*Records shown*:
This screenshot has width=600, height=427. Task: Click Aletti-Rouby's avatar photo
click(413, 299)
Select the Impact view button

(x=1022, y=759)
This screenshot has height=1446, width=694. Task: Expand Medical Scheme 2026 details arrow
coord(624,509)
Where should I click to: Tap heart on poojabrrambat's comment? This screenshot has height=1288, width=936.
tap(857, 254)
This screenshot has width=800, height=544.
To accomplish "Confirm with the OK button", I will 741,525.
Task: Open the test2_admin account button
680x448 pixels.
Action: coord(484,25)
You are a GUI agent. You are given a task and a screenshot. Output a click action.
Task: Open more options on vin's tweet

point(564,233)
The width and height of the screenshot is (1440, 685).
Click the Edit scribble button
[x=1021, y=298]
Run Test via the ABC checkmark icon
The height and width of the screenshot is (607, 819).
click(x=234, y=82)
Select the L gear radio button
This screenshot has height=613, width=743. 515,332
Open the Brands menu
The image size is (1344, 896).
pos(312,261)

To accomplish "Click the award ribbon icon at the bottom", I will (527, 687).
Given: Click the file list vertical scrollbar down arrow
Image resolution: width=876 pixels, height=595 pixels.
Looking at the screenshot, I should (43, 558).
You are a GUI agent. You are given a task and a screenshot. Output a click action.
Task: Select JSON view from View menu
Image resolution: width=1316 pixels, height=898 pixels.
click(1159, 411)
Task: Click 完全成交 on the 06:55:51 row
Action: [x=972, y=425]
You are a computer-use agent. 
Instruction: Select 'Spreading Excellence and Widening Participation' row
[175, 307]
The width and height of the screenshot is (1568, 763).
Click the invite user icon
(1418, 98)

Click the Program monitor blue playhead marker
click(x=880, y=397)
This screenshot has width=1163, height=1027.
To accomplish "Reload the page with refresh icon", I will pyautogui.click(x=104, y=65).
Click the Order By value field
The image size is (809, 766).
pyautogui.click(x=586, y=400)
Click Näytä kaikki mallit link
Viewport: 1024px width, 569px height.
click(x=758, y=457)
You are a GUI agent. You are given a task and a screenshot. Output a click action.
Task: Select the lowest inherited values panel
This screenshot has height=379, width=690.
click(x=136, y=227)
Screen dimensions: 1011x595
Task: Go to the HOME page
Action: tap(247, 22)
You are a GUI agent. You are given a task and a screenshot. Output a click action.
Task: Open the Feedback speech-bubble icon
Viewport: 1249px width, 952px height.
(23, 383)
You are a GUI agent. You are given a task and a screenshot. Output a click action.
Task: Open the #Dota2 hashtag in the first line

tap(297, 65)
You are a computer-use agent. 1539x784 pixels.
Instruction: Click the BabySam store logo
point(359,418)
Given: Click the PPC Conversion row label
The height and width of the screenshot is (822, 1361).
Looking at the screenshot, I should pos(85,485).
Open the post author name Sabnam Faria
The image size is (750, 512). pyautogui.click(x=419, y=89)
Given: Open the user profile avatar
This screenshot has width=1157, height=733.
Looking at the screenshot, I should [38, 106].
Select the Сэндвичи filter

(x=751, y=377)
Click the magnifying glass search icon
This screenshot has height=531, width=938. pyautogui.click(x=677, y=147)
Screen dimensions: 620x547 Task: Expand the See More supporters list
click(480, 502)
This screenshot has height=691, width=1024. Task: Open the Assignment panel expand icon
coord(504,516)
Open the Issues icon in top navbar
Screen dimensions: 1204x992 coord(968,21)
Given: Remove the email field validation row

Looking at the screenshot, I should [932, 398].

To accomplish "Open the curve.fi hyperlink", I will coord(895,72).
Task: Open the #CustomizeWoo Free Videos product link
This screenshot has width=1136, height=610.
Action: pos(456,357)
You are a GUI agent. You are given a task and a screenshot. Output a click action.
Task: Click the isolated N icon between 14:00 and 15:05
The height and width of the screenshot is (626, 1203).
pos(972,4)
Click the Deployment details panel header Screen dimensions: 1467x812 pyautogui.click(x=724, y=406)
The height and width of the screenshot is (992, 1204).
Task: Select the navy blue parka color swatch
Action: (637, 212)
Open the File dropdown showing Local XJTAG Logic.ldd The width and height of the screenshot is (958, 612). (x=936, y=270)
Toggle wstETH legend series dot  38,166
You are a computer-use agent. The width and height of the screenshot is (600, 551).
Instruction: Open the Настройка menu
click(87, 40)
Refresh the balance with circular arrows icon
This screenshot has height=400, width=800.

*How to complete this task*: Begin with the line that contains "This screenshot has width=1157, height=733." and print each line exactly until the data ends, including the last line.

*Response to this exercise*:
This screenshot has width=1157, height=733.
Looking at the screenshot, I should [38, 106].
Select the Сэндвичи filter

(x=751, y=377)
Click the magnifying glass search icon
This screenshot has height=531, width=938. pyautogui.click(x=677, y=147)
Screen dimensions: 620x547 Task: Expand the See More supporters list
click(480, 502)
This screenshot has height=691, width=1024. Task: Open the Assignment panel expand icon
coord(504,516)
Open the Issues icon in top navbar
Screen dimensions: 1204x992 coord(968,21)
Given: Remove the email field validation row

Looking at the screenshot, I should [932, 398].

To accomplish "Open the curve.fi hyperlink", I will coord(895,72).
Task: Open the #CustomizeWoo Free Videos product link
This screenshot has width=1136, height=610.
Action: pos(456,357)
You are a GUI agent. You are given a task and a screenshot. Output a click action.
Task: Click the isolated N icon between 14:00 and 15:05
The height and width of the screenshot is (626, 1203).
pos(972,4)
Click the Deployment details panel header Screen dimensions: 1467x812 pyautogui.click(x=724, y=406)
The height and width of the screenshot is (992, 1204).
Task: Select the navy blue parka color swatch
Action: (637, 212)
Open the File dropdown showing Local XJTAG Logic.ldd The width and height of the screenshot is (958, 612). (x=936, y=270)
Toggle wstETH legend series dot  38,166
You are a computer-use agent. The width and height of the screenshot is (600, 551).
Instruction: Open the Настройка menu
click(87, 40)
Refresh the balance with circular arrows icon
This screenshot has height=400, width=800.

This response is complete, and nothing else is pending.